But this powerlessness is in tension with the effect of action. The child protagonist practises wielding her own capacity to change the events around her, in a small rebellion against the bonds that hold her in the world of the village. Some of her experiments are bleak, but ask us to consider our own ability to affect the world around us. She watches three fox cubs starve, withholding her power to intervene, to see how the consequences will unfold before her. And in another instance, she fakes an emergency in a prank call, watching from behind a window as an ambulance arrives to the scene.

The slowness and gentleness of the text, its pace and its language, make you consider its title. There are emergencies and ruptures, but less of the urgent kind. More at play is the slow, steady and inevitable unfolding – of emergence. In the way that bodies mimic other bodies they are around lots, in Emergency it feels as though each individual life is a palimpsest, one overlapping another, human and nonhuman.

Collected data>
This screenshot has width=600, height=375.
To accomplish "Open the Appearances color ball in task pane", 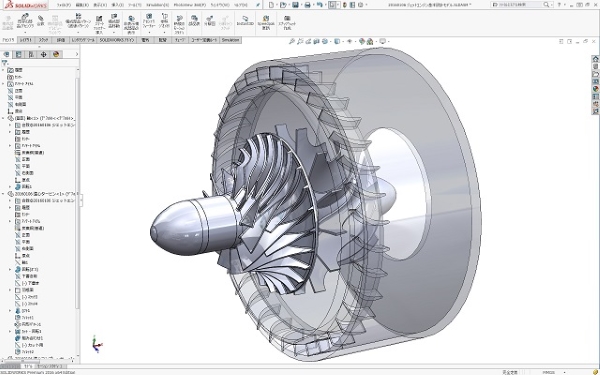I will click(x=595, y=89).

Work task 1>
Reproduce the passage about Emergency from "But this powerlessness" to "to the scene.".
Work task 2>
In one to three sentences, explain why, according to the passage about Emergency, the slowness and gentleness of the book lead the reader to consider its title.

Reply 1>
But this powerlessness is in tension with the effect of action. The child protagonist practises wielding her own capacity to change the events around her, in a small rebellion against the bonds that hold her in the world of the village. Some of her experiments are bleak, but ask us to consider our own ability to affect the world around us. She watches three fox cubs starve, withholding her power to intervene, to see how the consequences will unfold before her. And in another instance, she fakes an emergency in a prank call, watching from behind a window as an ambulance arrives to the scene.

Reply 2>
The book contains emergencies and ruptures, but these are mostly not of the urgent kind. What is more at play is a slow, steady and inevitable unfolding, which the passage calls emergence.